Please transcribe every entry below exactly, without including the pictures.

Segment Open

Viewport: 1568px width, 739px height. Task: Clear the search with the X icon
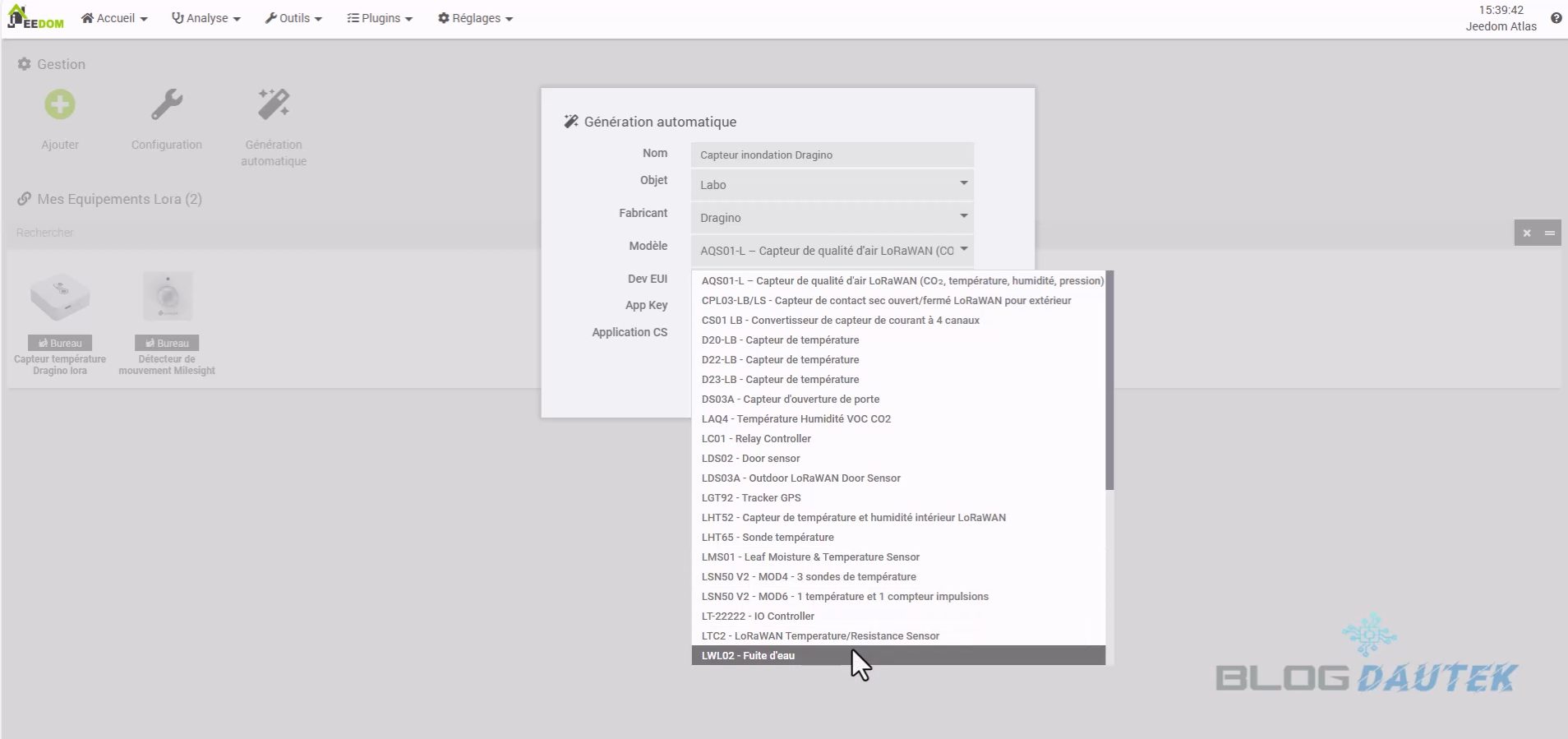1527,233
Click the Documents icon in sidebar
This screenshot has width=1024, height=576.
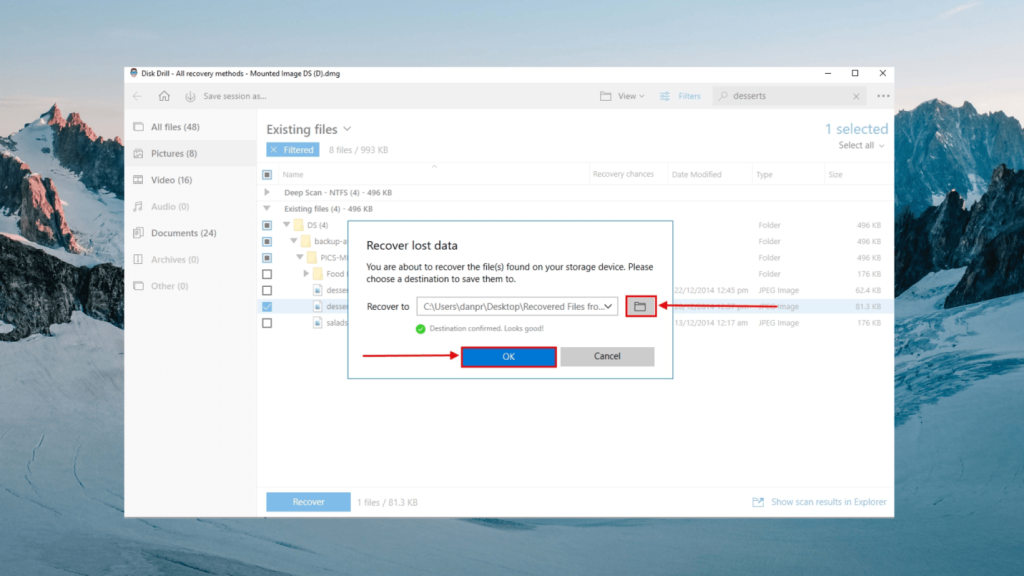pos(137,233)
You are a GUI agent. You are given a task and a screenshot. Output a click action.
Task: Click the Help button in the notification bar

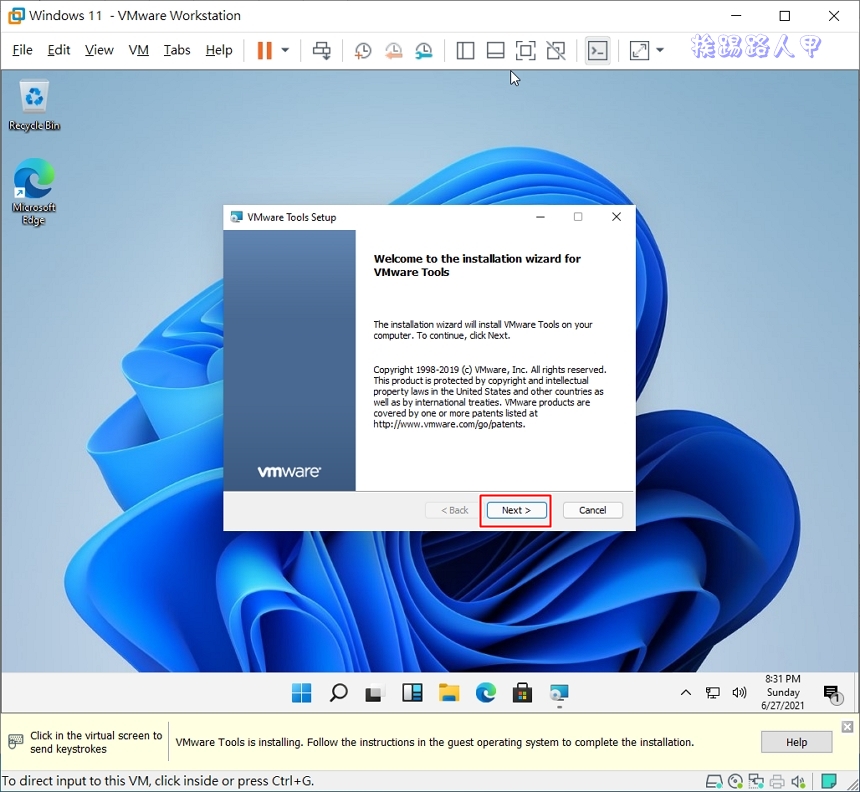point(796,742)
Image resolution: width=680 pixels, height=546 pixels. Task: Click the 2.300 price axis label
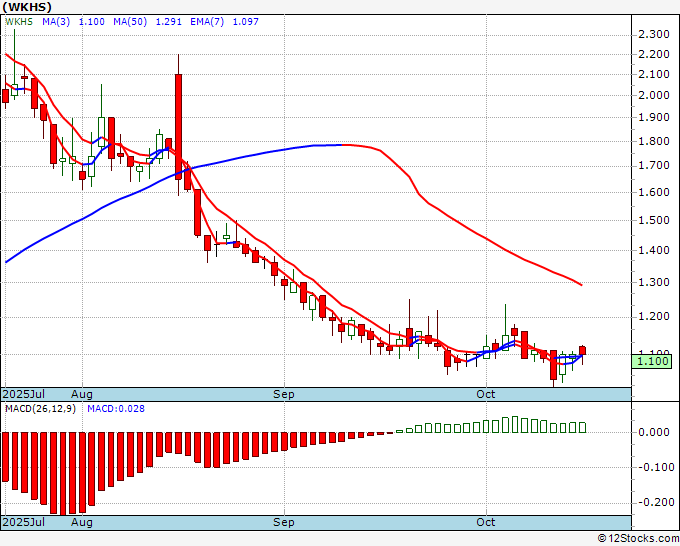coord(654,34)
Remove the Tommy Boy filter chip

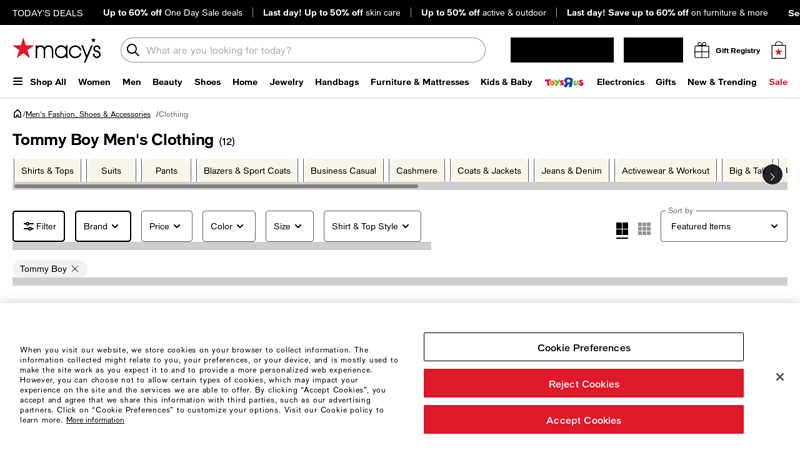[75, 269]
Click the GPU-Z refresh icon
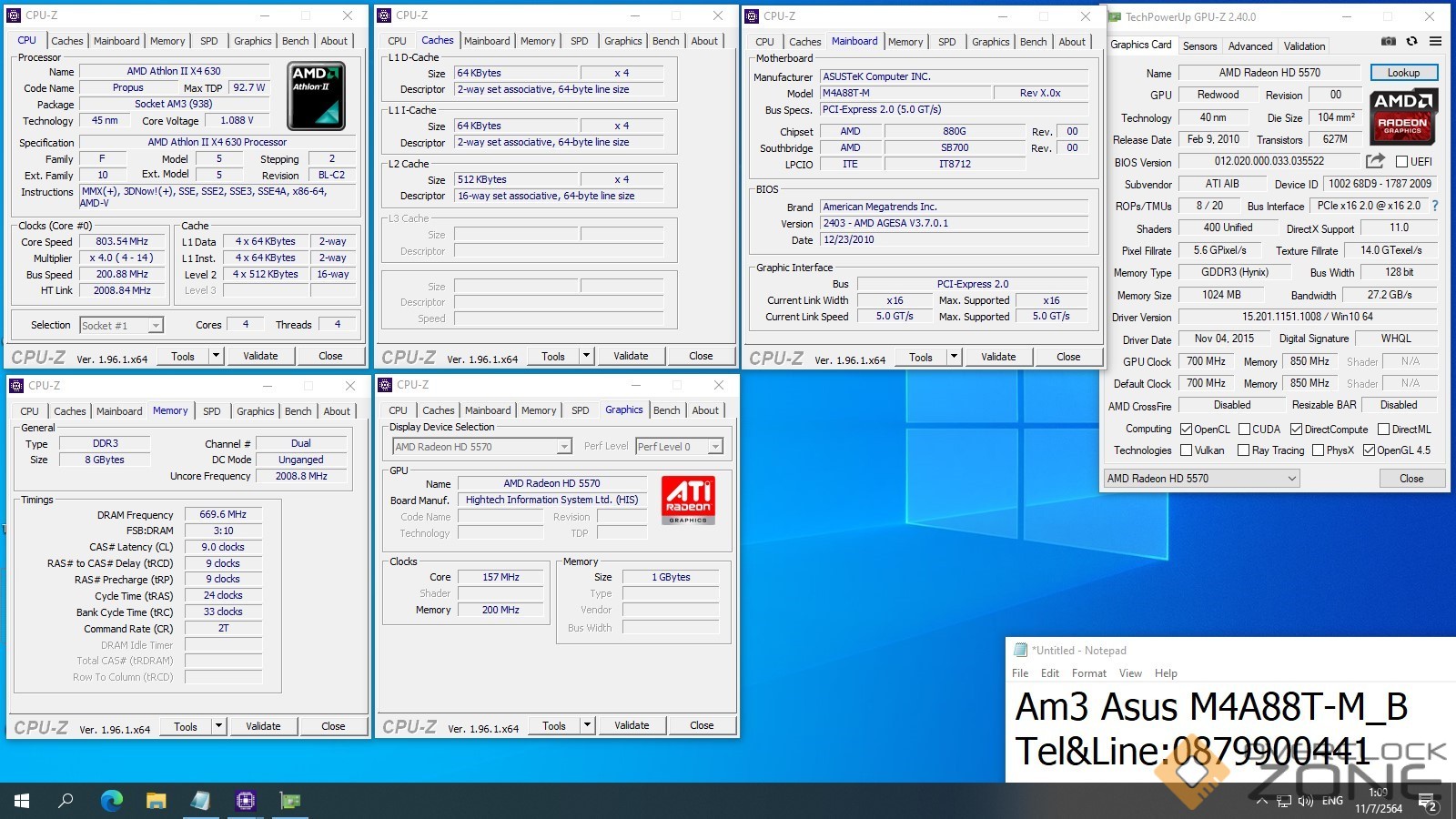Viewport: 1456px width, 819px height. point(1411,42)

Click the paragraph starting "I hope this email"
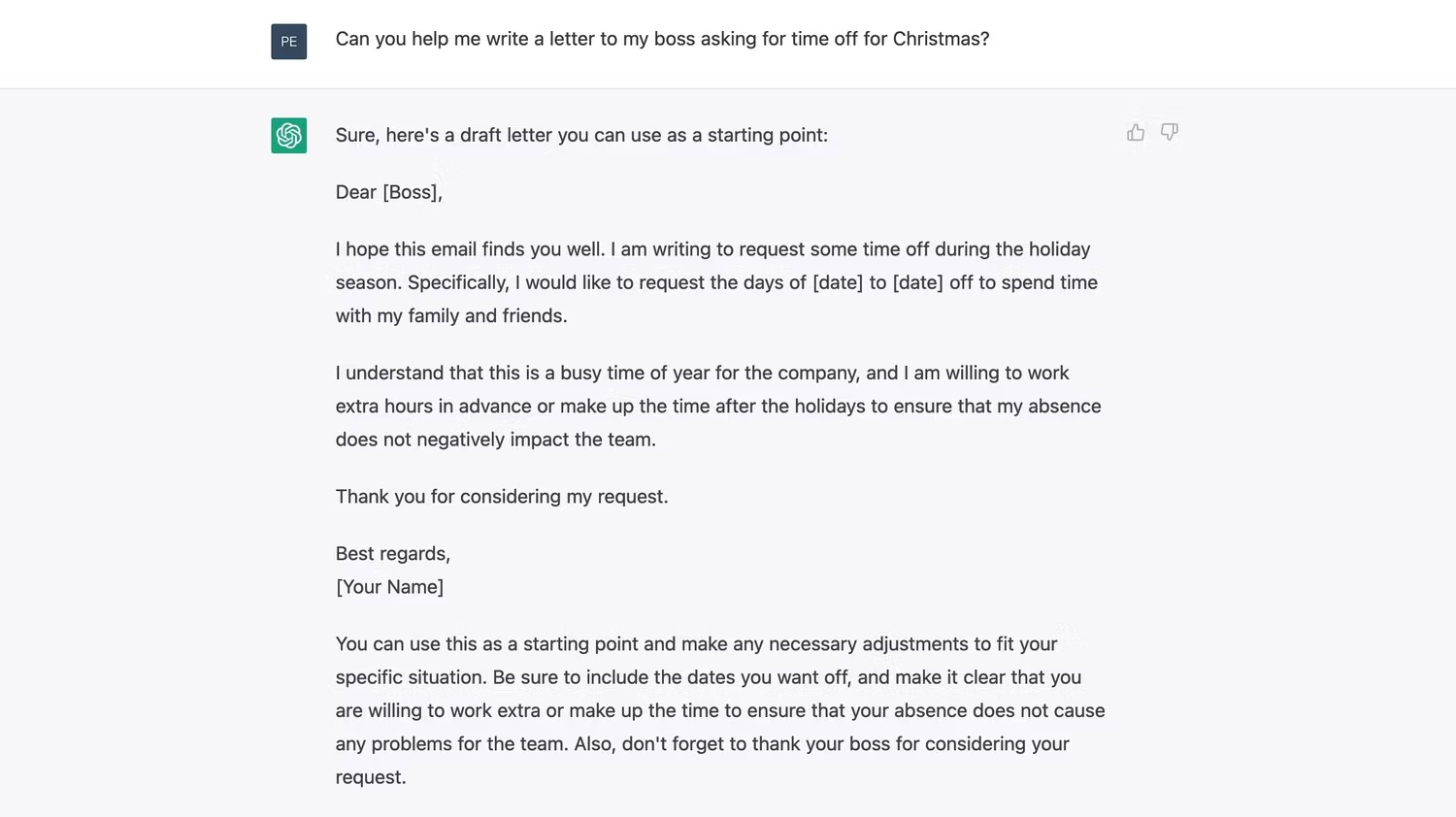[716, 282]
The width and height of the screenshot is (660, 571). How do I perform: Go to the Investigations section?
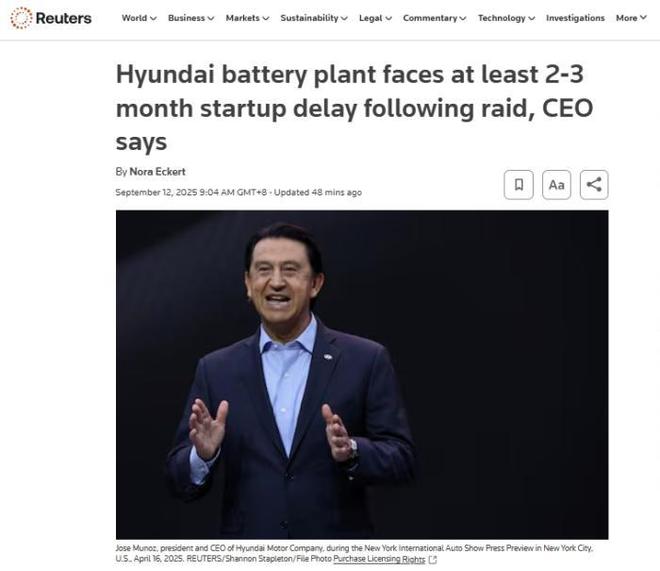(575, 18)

Segment Closed

ANSWER AREA:
Viewport: 1568px width, 739px height. Task: Clear the search with the X icon
1527,233
Click the Documents icon in sidebar
This screenshot has width=1024, height=576.
pos(137,233)
You are a GUI agent. You are given a task and a screenshot. Output a click action.
Task: Click the Help button in the notification bar

point(796,742)
Image resolution: width=680 pixels, height=546 pixels. Task: Click the 2.300 price axis label
coord(654,34)
Remove the Tommy Boy filter chip

[75, 269]
Click the GPU-Z refresh icon
Viewport: 1456px width, 819px height. point(1411,42)

Click the paragraph starting "I hope this email"
[716, 282]
The width and height of the screenshot is (660, 571). How do I perform: Go to the Investigations section?
(575, 18)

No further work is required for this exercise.